Reproduce, word for word, everything in the blog post about running and self-doubt from "As a small child, and" down to "not to bother.".

TEXT PASSAGE —
>>>
Monday, April 26, 2010

My Mind.... My Nemesis

I have a problem when I run. It's my head. Well my mind, thoughts and thinking processes to be exact. They sabotage me. When I train, I'm strong and brilliant. I can run for ages, without a care, (or shoes), I can tackle anything. I visualize myself finishing exciting runs, feeling pleased with myself and making my family and friends proud of me.

Then it comes to the event. Niggling doubts creep in at the start line. 'I haven't trained enough... what if I'm last?... Or worse, don't finish?... I don't really deserve to be here... I'm not fast enough, strong enough, disciplined enough, I'm only a girl, I'm too old, I don't even have proper shoes'

I push them all aside and smile, joke and laugh with everyone else. What an adventure we're all going on here, off to the known and unknown in ourselves and surrounding countryside. I look around me and see people who look like me, bright and enthusiastic, sure of themselves and their abilities.

Truly I have none of that. Within the first 2-3km I'm already fighting my own head. I wasn't raised to have self doubt like this. My parents taught me that I could do ANYTHING I wanted. We are not a 'sit back and take it' kind of family. We go out and get it, whatever 'it' is. One difference remains though, and that is this.

As a small child, and even not so small a child, I was no good at sport. I mean hopeless, uncoordinated, slow, clumsy and illshaped for any type of sport. And those few negative comments from unthinking people grew into a general air of 'Oh well, you can't be good at everything' sense about me. I was a straight A's student, so who could really expect me to be good at sport too? Truthfully, I would love to have been at least average at one sport. But I listened to the wise older voices telling me not to bother.

Not until I had my fourth child, and was craving some kind of alone time, did I venture into the world of physical activity. The gym, on advice of my brother, who cared for my kids while I went to the gym when from time to time, was were I began. I started walking on the treadmill and then running. Eventually I went outside and ran in a real event. A whole 4km! I finished, and was elated. As if I had won. But then the negative voices spoke again. “you didn't win” “you were too slow” “you can't be good at sport” ......

I have run for several years now, with this nagging in my head. I SAY I run for myself, but I want others to be proud of me. I want to be proud of myself too. Six Foot Track 2010 has bought this all to a head. I have to find a way to silence the inner critic I have allowed to grow to gigantic proportions. So large, that a panic attack was the only way my head could stop my body from moving forward to another mediocre performance. Another DNF. Another failure.
<<<
INFORMATION SHOWN —
>>>
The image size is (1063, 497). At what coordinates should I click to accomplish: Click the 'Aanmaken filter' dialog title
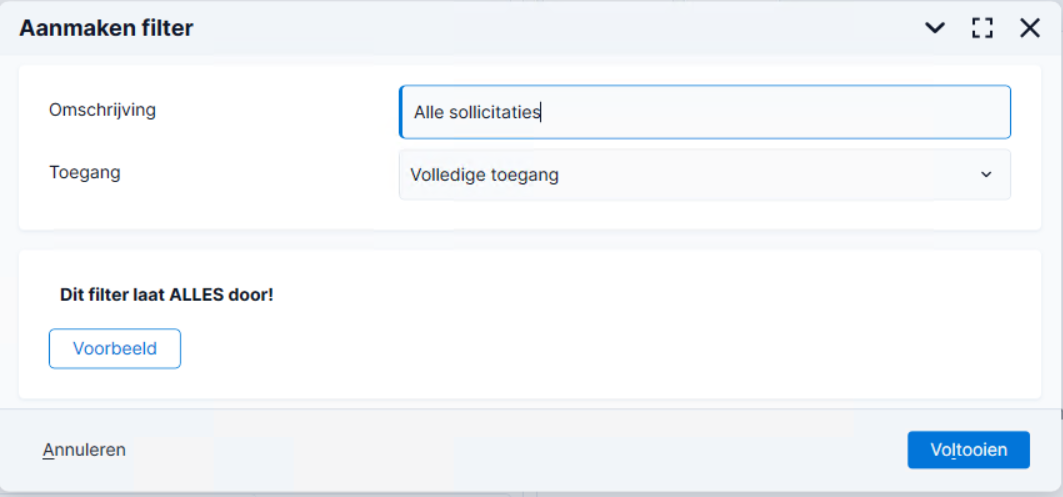(106, 28)
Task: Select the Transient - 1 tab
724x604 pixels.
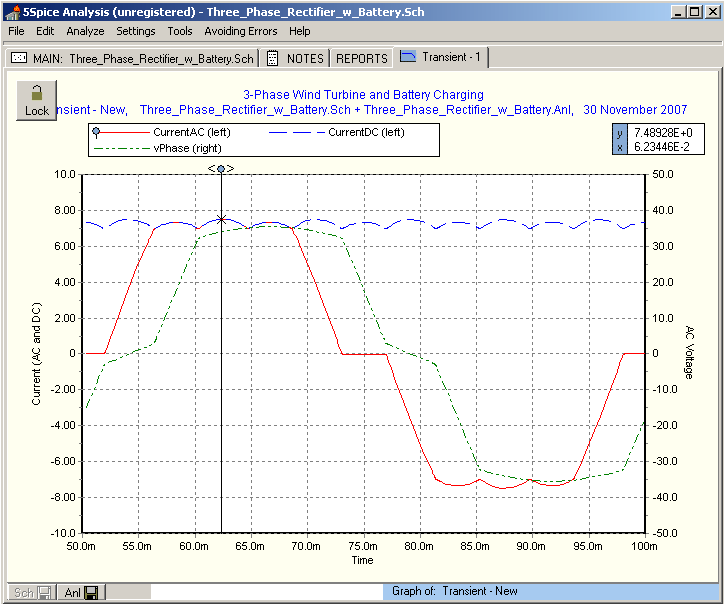Action: click(x=441, y=57)
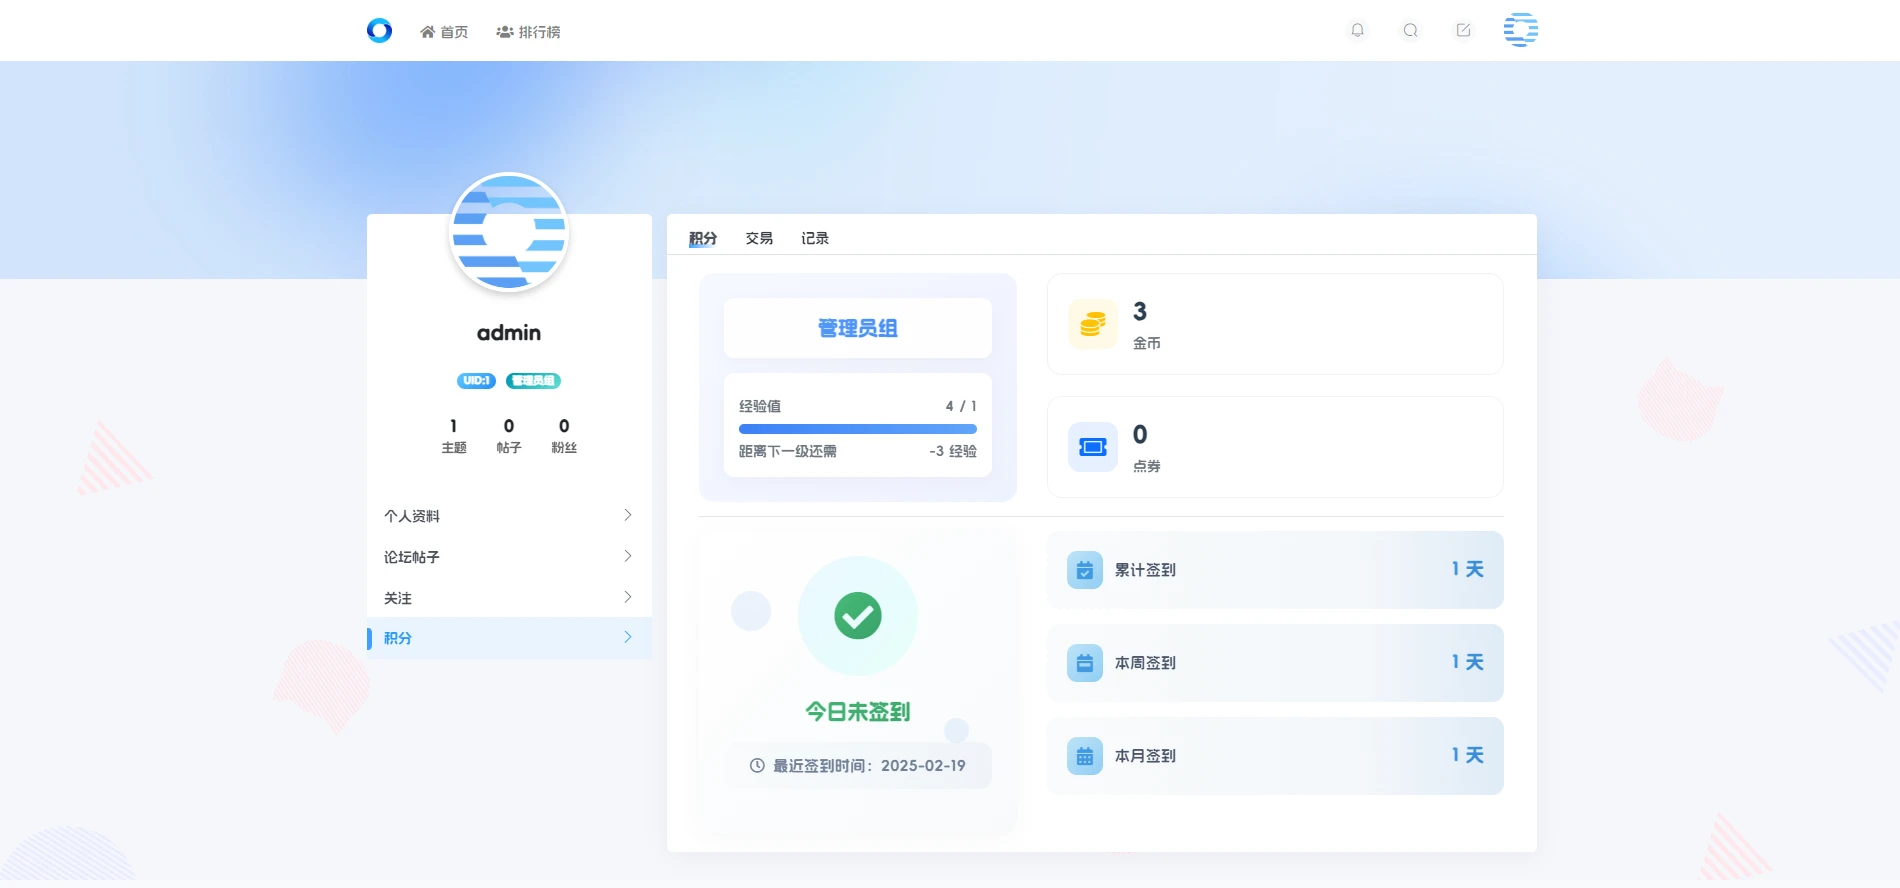Click the compose new post icon
Screen dimensions: 1900x888
coord(1463,30)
<<<
RESPONSE BELOW —
As a small child, and even not so small a child, I was no good at sport. I mean hopeless, uncoordinated, slow, clumsy and illshaped for any type of sport. And those few negative comments from unthinking people grew into a general air of 'Oh well, you can't be good at everything' sense about me. I was a straight A's student, so who could really expect me to be good at sport too? Truthfully, I would love to have been at least average at one sport. But I listened to the wise older voices telling me not to bother.